The original buildings were constructed largely at the time of Confederation, and as historian Afua Cooper reminds us about this time in Canadian history:
[John A] Macdonald was a hugely problematic figure — for First Nations communities, for Métis communities, for Black communities, even though he had a Black barber. Like Lord Dalhousie he didn’t want Black people in the province. When we think of Macdonald’s National Policy we mostly remember building a railway from coast to coast. And we know that it led to the two rebellions by Louis Riel and the decimation of First Nations communities on the prairies, the decimation of the buffalos because you’re driving these rails across the country.
Another plank [of the National Policy] was immigration — to bring people in to populate the prairies. But Macdonald didn’t want Black people, even though a few decades before 1867 you had the Underground Railroad, you had African-American runaways coming into Canada and officially more or less welcomed. But under the new Canada, Sir. John A. did not think they were desirable immigrants at all. In fact, he said Black men were rapists and a threat to White womanhood.
If this is the moment we confederated, this is our first prime minister, this is his attitude toward the Black community…
One hundred and fifty years after these buildings were erected, African workers are still employed in the lowest-wage jobs and facing the same exploitation of their labour, the same disposability, and the same anti-Black racism.
Among the busts in the lobby of Founders Square is Joseph Howe, whose newspaper occupied the Nova Scotia building. While Howe is celebrated as an advocate for freedom of the press and democracy, his view on Black people is described in this paper as “mixed:”

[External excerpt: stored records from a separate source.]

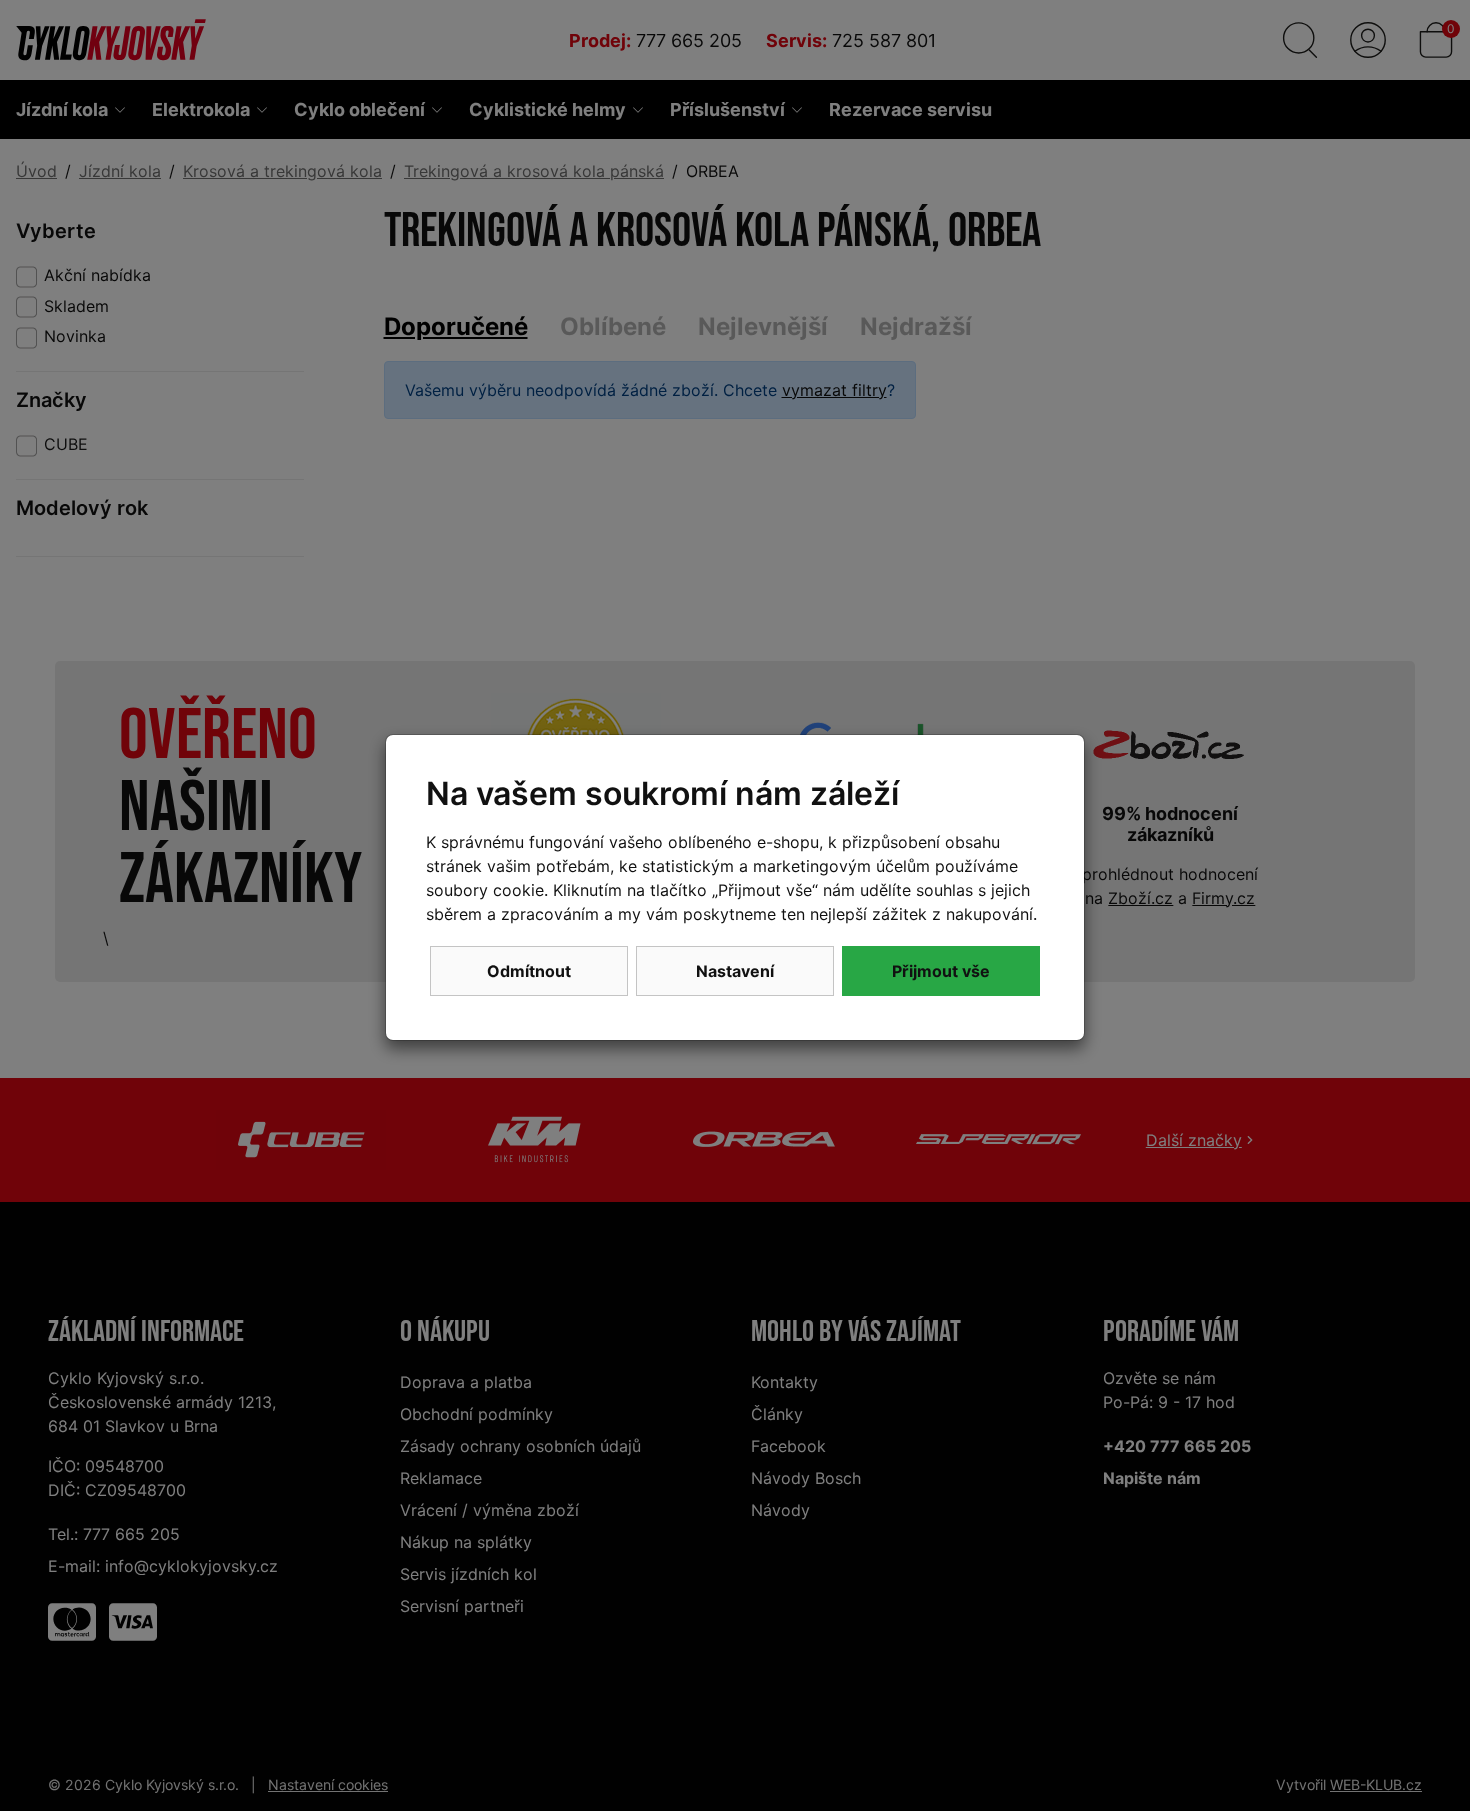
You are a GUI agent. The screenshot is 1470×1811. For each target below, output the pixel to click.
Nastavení (735, 971)
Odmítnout (529, 971)
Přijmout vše (941, 971)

These [observations] combined socially progressive views with some of the common prejudice of the period. He commented on the frequent sight of African Nova Scotian women on the shores of Bedford Basin, carrying their goods to and from market in Halifax:
“And here too you are sure to encounter a goodly bevy of sable beauties, with their unsophisticated feet, and their wooly heads, adorned…with tubs and baskets of fair dimensions…trudging along with their hearts a great deal lighter than their heads, and caring no more for the fashionable frivolities of their betters…”
In the Rambles Howe disagreed with those who argued that the Black Refugees who fled to Nova Scotia following the War of 1812 were “a burthen to the country” and comprised of “rogues and vagabonds.”

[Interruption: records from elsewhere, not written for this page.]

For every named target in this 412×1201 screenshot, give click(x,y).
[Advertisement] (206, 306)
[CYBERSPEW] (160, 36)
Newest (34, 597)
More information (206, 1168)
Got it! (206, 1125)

He noted, in a somewhat backhanded manner, that the “immediate descendants of the race” who arrived after the War “may be little better than their parents, as regards industry and intelligence — but there is little in their color to prevent them from eventually becoming as good farmers as your grandchildren…” Howe had at least one elderly black servant, whose cane, a gift from Howe, is in the collection of the Museum.

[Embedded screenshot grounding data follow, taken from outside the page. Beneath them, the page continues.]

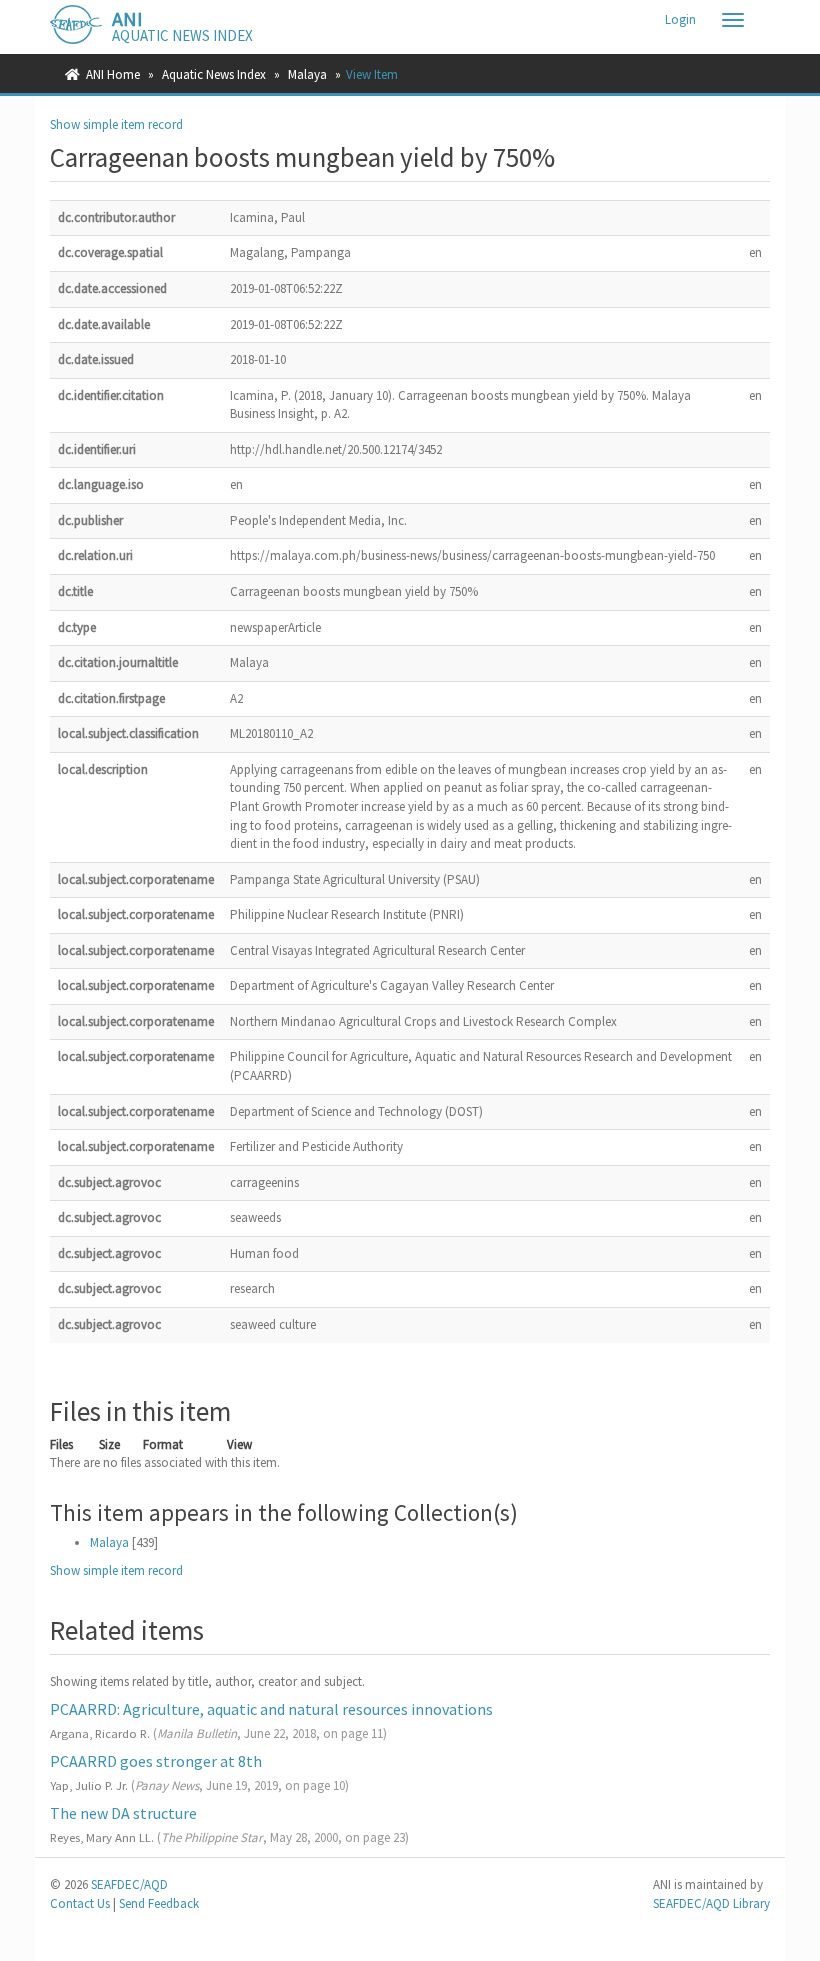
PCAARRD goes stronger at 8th (156, 1761)
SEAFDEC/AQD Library (711, 1903)
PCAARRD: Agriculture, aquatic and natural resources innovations (271, 1709)
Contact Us (80, 1903)
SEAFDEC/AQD (129, 1884)
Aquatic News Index (214, 74)
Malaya (307, 74)
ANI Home (113, 74)
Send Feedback (159, 1903)
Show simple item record (116, 124)
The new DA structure (123, 1813)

Howe’s observations of Black workers remind us of the presence of Black labour in Halifax. We may credit people like Joseph Howe as the “founders” of the city, but the reality is that the people who perform the manual labour and the literal dirty work have always been the true foundations.
The African immigrants who clean Founders Square, like African Nova Scotians in the eighteenth century in this city, are still performing the hardest, lowest-paid, and most stigmatized labour. Just as Howe suggested that the “industry and intelligence” of these workers – who had the will and the courage to survive and flee enslavement only to face poverty and starvation in this province – was lacking, the Armour Group today is still calling Black workers lazy and relying on the same degrading and dehumanizing images.
One hundred and fifty years after these buildings were first erected, it is past time for the Black workers who continue to face anti-Black racism to receive justice.